1 min read·256 words
Properties 5
titleKarpathy — Second Brain
tagsreferencephilosophyanchor
created2026-04-29
updated2026-04-29
id01KQD9ZCV2GA0HZQP9CJ55VVSG

Andrej Karpathy's gist on the second-brain idea: gist.github.com/karpathy/442a6bf555914893e9891c11519de94f

Why this is the philosophical anchor

The premise: the value of a second brain isn't in the notes per se but in the curation — what you chose to include, what you chose to ignore, how you connected them. Each person's curation is unique because each person's reasoning is unique.

Implication for BrainShare: publishing is not a corollary, it's the point. A second brain that no one else can read is just a personal notebook. A second brain that anyone can read indiscriminately is just a wiki. The interesting design space is the middle: curated views of curated brains, composed across people.
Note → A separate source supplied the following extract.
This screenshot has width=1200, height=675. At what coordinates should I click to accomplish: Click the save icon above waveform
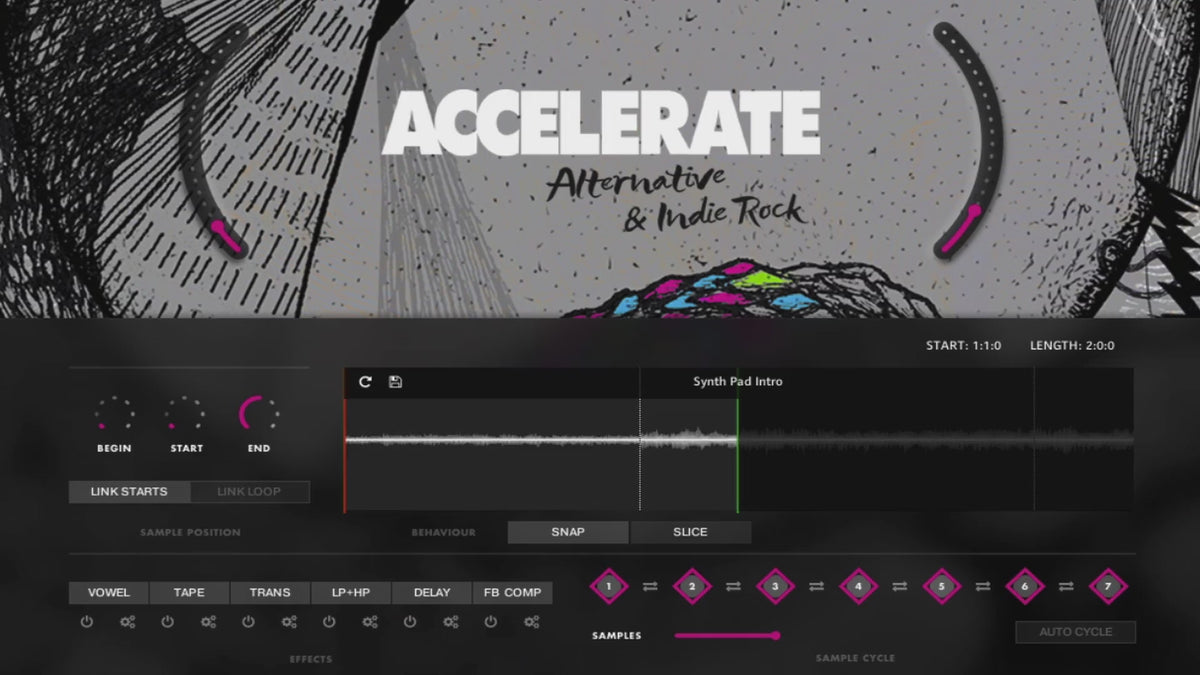tap(395, 382)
Where BrainShare extends the idea

Karpathy claim BrainShare implementation
Each person curates their own Layer 1 — per-context vault per person
The curation is the value Subgraph Selection — surface the curation by sharing slices
Knowledge compounds across people Federated Multi-Brain — merged team graph
The brain replaces the LLM as source of truth LLM-Grounded Slice — LLM answers must cite back to the brain

Open question this anchor doesn't answer

How do you avoid the "everyone publishes everything → noise floor → nobody reads" failure mode that destroyed personal blogs in the 2010s?

The BrainShare bet: subgraph-level publishing is finer-grained than blog-post-level publishing, and federation is opt-in subscription, not a global feed. Both push toward signal, not noise. We'll find out.